O litígio na cabeça do pecuarista pode ser resolvido se o produtor conseguir responder claramente duas perguntas: vai produzir o quê? E pra quem? Hoje, o consumo de carne bovina no Brasil está subdividido em frentes bastante distintas, representadas pela dona de casa, os churrasqueiros e as pessoas que se alimentam fora de casa (food service).

A dona de casa quer maciez, mas ainda não paga por ela, já rejeita carne DFD e despreza gordura. Aqui o boi inteiro abatido jovem e a fêmea satisfazem os desejos. Picanha dura, sem capa de gordura e marmoreio não encanta ninguém. Seu boi castrado aqui se encaixa bem. O food service deseja o mesmo que os churrasqueiros e não tolera irregularidade no padrão. Para este setor, só o boi castrado interessa.

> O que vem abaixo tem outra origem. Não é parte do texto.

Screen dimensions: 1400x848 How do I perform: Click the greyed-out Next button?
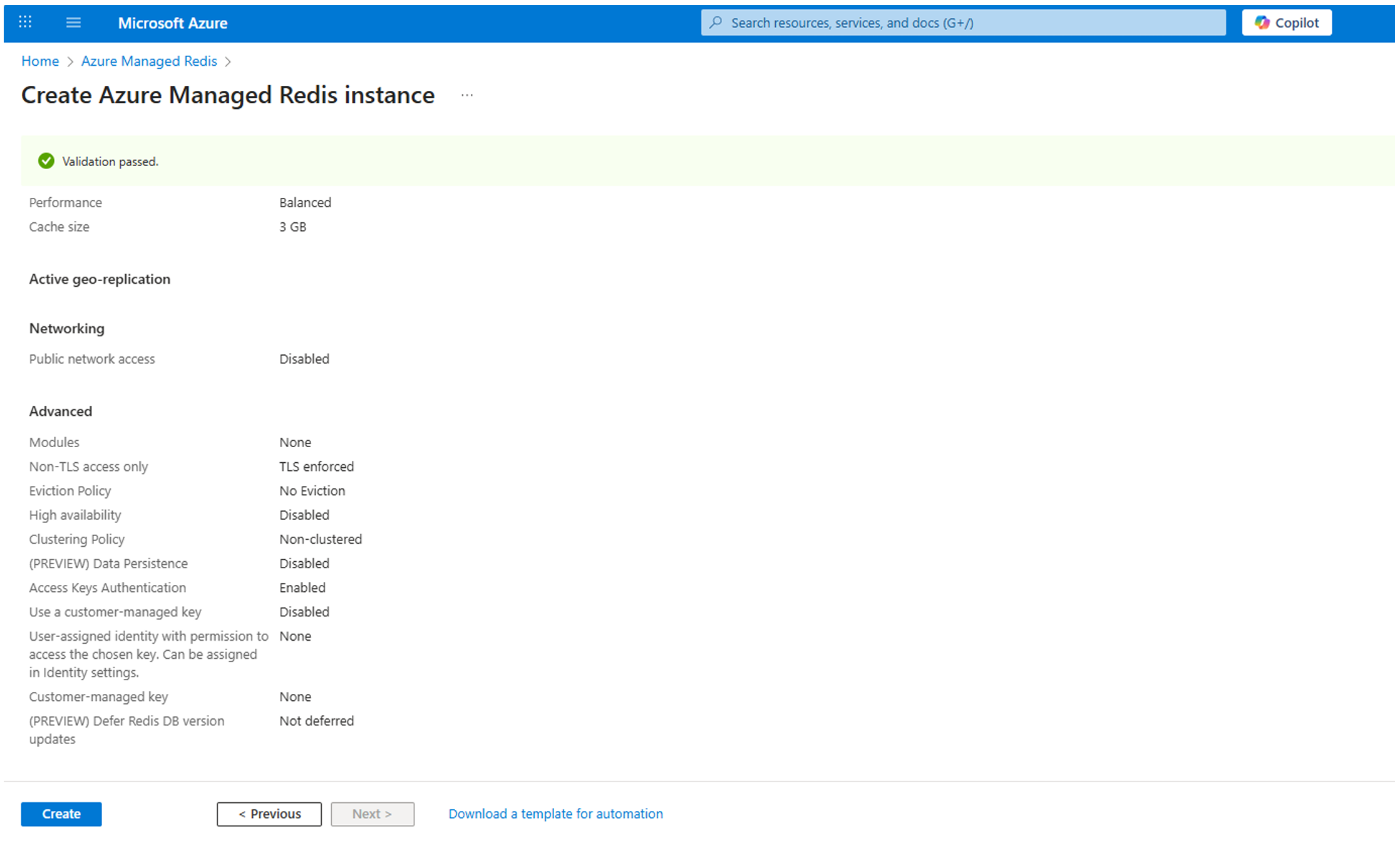372,814

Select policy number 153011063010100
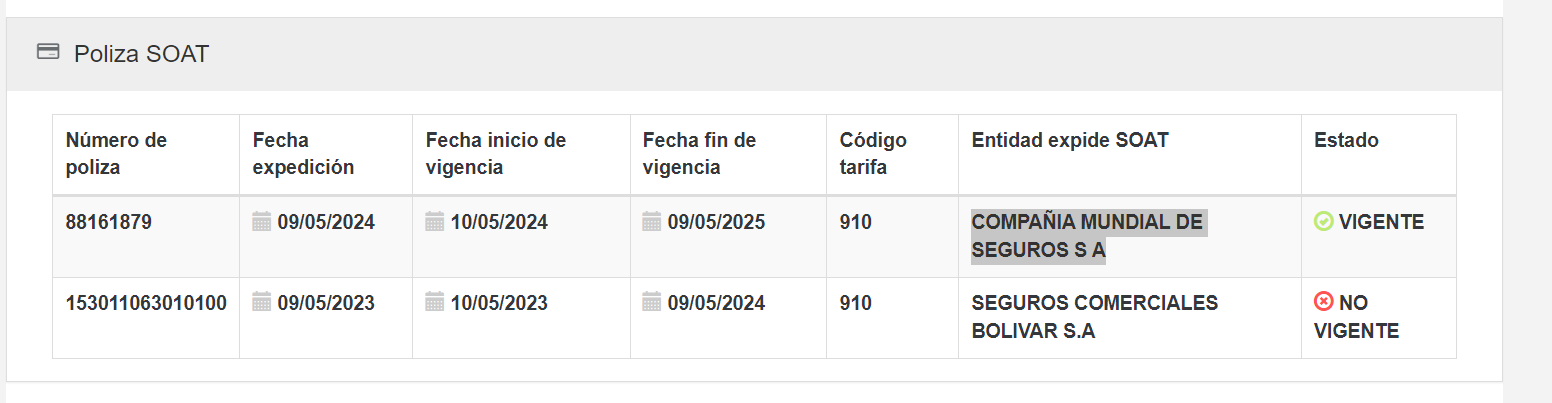point(146,303)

Avaliando-se pelo bolso, prêmios que não alcancem entre 10% e 15% sobre a cotação do boi gordo não justificam a castração. Há inúmeros projetos que pagam de 5% a 7% e até 10%/@ para bois inteiros jovens, pesados e bem acabados. O valor de 10% é uma margem de lucro equivalente ao do boi inteiro sem bonificação – porém, se ganha no manejo e na manutenção da fazenda – e 15% representam ganhos reais de 5%.

“Não tenha dúvida que existem ao menos cinco projetos no Brasil que remuneram um preço superior que justifica emascular os animais”, garante Barcellos. São eles BBQ Secrets, FEED e Beef Veal (abertos a qualquer pecuarista), JBS Swift Black e Marfrig Raças Britânicas, cuja produção é própria. Pouco tempo atrás tinha programa que recompensava até 20% acima da arroba.

Acontece que o valor ficou distorcido porque o preço da arroba baixou e o quilo da carne subiu. “A conta não fecha”, informa. A saída foi aplicar um valor fixo e que atualmente representa entre 10 e 15% da cotação do boi gordo. A quem decidir entrar nesse mercado fica a dúvida de quando castrar.

Barcellos sugere que seja na desmama. “Você se beneficia do testículo para a fase de desenvolvimento. Quando mais tarde castrar ganha-se em produtividade e perde-se em qualidade de carne”, justifica. “Já testei castrar à desmama e ao sobreano e não notei qualquer alteração. O hormônio faz a diferença quando o animal atinge a puberdade”, discorda o engenheiro- agrônomo José Roberto Puoli.


O dilema dos frigoríficos: incentivar ou não a castração

Vinte anos atrás, os frigoríficos contavam com oferta abundante de animais. Longas escalas, de 15 a 20 dias, permitiam exigir castração. Como a capacidade de abate cresceu vigorosamente e a oferta de animais caiu nos últimos dez anos, as escalas passaram a se tornar cada vez mais curtas. A indústria brasileira é capaz de abater 60 milhões de cabeças por ano e, hoje, abate 35 milhões/ano, uma taxa de ociosidade de pouco mais de 50%.

Indiferente se matarem 500 ou 250 bovinos/dia, a despesa é igual para ambos os casos. Este é o chamado custo de ociosidade e há quem acredite que esteja na casa de três dígitos por cabeça. A meta passou a ser abater boi, independentemente da qualidade. Ao mesmo tempo percebeu-se que importadores preferiam carne magra. Iniciou com o Chile, depois Oriente Médio, Rússia e agora China. Encaixou como uma luva porque o animal com menos gordura (boi inteiro!) tem maior rendimento industrial.

No momento em que o produtor descobriu essa ferramenta de produtividade exponencial a realidade mudou para boi inteiro. Iniciou em Goiás e passou para os demais estados. No presente momento, percebe-se um movimento contrário, com os abatedouros tentando incentivar a castração, ainda não tão abertamente porque são cortes para demandas pontuais e pode acarretar em encalhe de mercadoria.

Em resumo, os programas existentes não pagam o custo da castração e a perda de eficiência do boi inteiro. A demanda existe e carece de incentivo financeiro para decolar.